In the following section we will answer the question: What are the different types of SQL injection attacks?
SQL Injection Due to 1=1
This is an attack based on the fact that the condition 1=1 is always TRUE. This means that whenever a query runs, a true result is always returned, regardless of the condition (a WHERE clause).
This kind of exploit enables a hacker to gain unauthorized access to data. Here is an example of a normal SQL query:
SELECT * from Student WHERE age=27;
Here is an example of a malicious SQL query demonstrating a 1=1 attack:
SELECT * from Student WHERE age=27 OR 9=9;
As you can see from the above code example, if a malicious user enters 27 OR 9=9 in the form field, instead of just 27, then they will be able query the database for all student records regardless of the query condition.
Notice that the given example uses 9=9 instead of 1=1. This was intentionally chosen to show you that you do not have to only use 1=1 to make the exploit in the section.
You can use any number=number or character value on both sides of the equal sign ( e.g ‘g’=’g’ ).
SQL Injection Due to – –
The double-dash (—) character sequence is used to write comments in your SQL query. However, a hacker can take advantage of this property to remove/void certain segments of your SQL query. For example, to bypass password checks and query conditions.
Here is an example of how to perform an SQL — attack:
SELECT * FROM Users WHERE username = 'userX'--' AND password = ''
The above database query will allow userX to access the Users table, without making a password check.
SQL Injection Due to Batched SQL Statements
Depending on the database server you are using, you may be able to query multiple (batched) statements at once.
A malicious actor can exploit this to add their own SQL statement. Take an example of a user who wants to access all student records. If this user is malicious, they could also add a query to DROP the Teacher table:
SELECT * from Student WHERE subject="Japanese"; DROP TABLE Teacher;
SQL Injection Due to UNION
The UNION command is used to query results from two tables. Note that the columns selected for each table used must have the same data type. A hacker can take advantage of this in the following manner:
SELECT fname, age FROM Student UNION SELECT fname, age FROM Teacher;
SQL Injection Based on “”=””
The “”=”” SQL injection attack is similar to the 1=1 injection. A hacker simply makes the “” OR “”=”” entry instead of an expected value to meet the query condition. Hence, the condition will always be true regardless of the WHERE clause:
SELECT * FROM Student WHERE fname= "" OR ""="";
SQL Injection to Examine Database
There are typically three steps involved in database vulnerability testing or hacking: (1) reconnaissance, (2) planning, and (3) attack. It is interesting to note that the military also uses a similar framework before making an attack.
Reconnaissance (or simply recon) refers to gathering info about your intended target. This is very important to help you in the next step in your hacking process – planning.
A database hacker is able to gather invaluable information about your database, such as the version, name, and distributor using either of the following SQL statements:
SELECT version(); STATUS;
How to Prevent SQL Injections
The database exploits in the above section shows you that it is important to protect your database against such known vulnerabilities. Take note that the responsibility is upon you, the application developer or database administrator, to provide protections for your database (and not the database vendor).

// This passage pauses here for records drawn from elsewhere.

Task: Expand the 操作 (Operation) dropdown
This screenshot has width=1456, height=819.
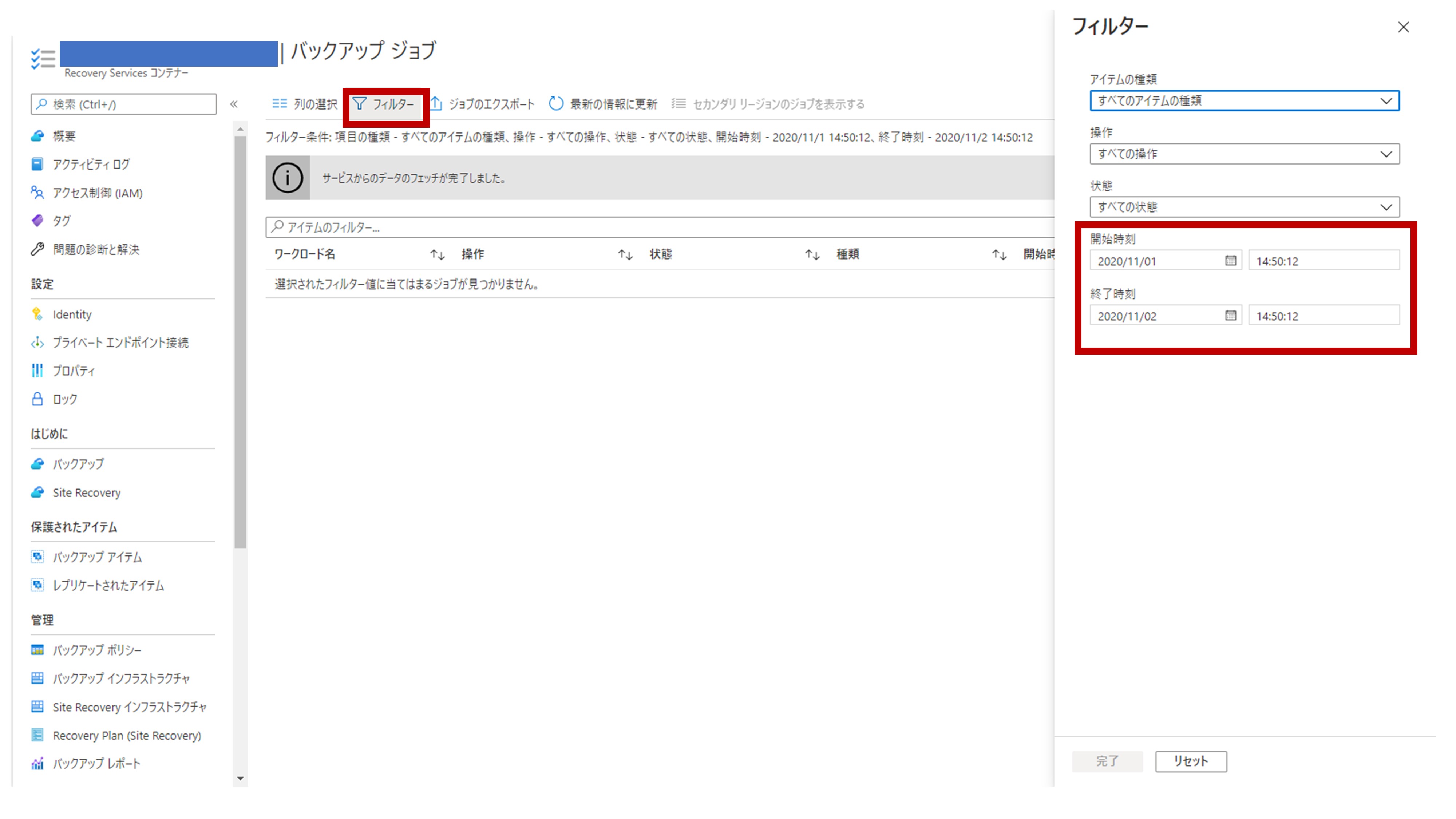Action: tap(1243, 154)
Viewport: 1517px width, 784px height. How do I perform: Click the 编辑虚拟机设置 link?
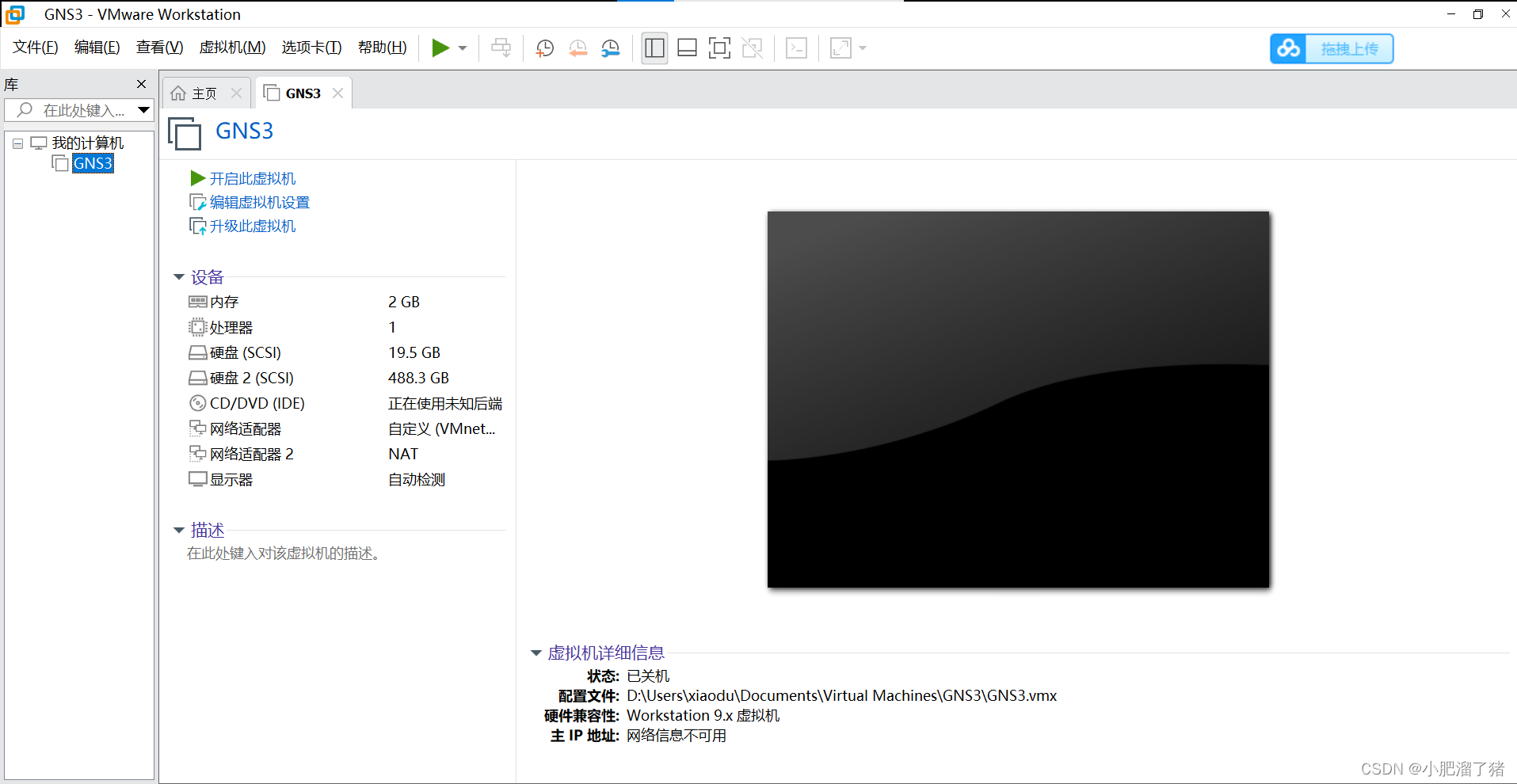click(259, 203)

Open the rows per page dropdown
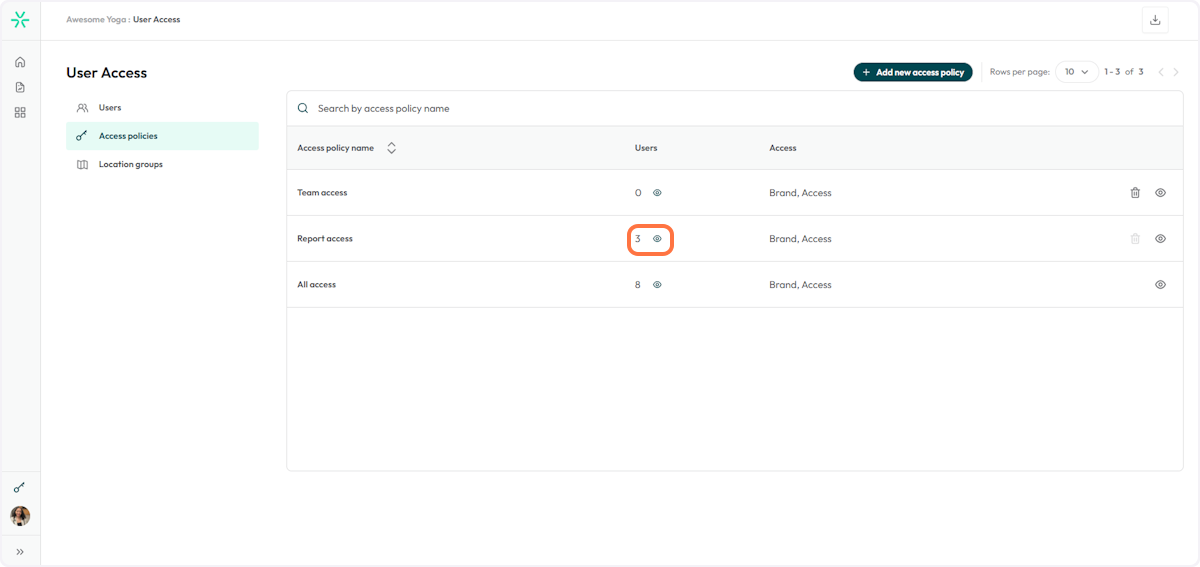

One way of protecting your database is using prepared statements. These are statements that do not directly insert the values they obtain from the user. In a prepared statement, the SQL server binds the values at execution time.
Here is a code example of how you can use prepared statements in PHP:
$stmt = $db->prepare("INSERT INTO Student(fname, lname, age) VALUES (?, ?, ?)");
In this code, the ? is used to replace the parameters. The bind_param() method is then used to bind the respective values to the given parameters.
$stmt->bind_param("ssi", $fname, $lname, $age);
After, you can now execute the statement:
When binding the values, notice the string “ssi” arguments. This string specifies the data type of each input value. There are four possible letter use can use to represent the respective types:
- d: double
- i: integer
- s: string
- b: BLOB
Final Thoughts on How to Prevent SQL Injections
It is important for database programmers and database administrators to protect your database from SQL Injections. Remember, databases do not usually ship with this protection, so it is upon you, the developer or admin, to implement it.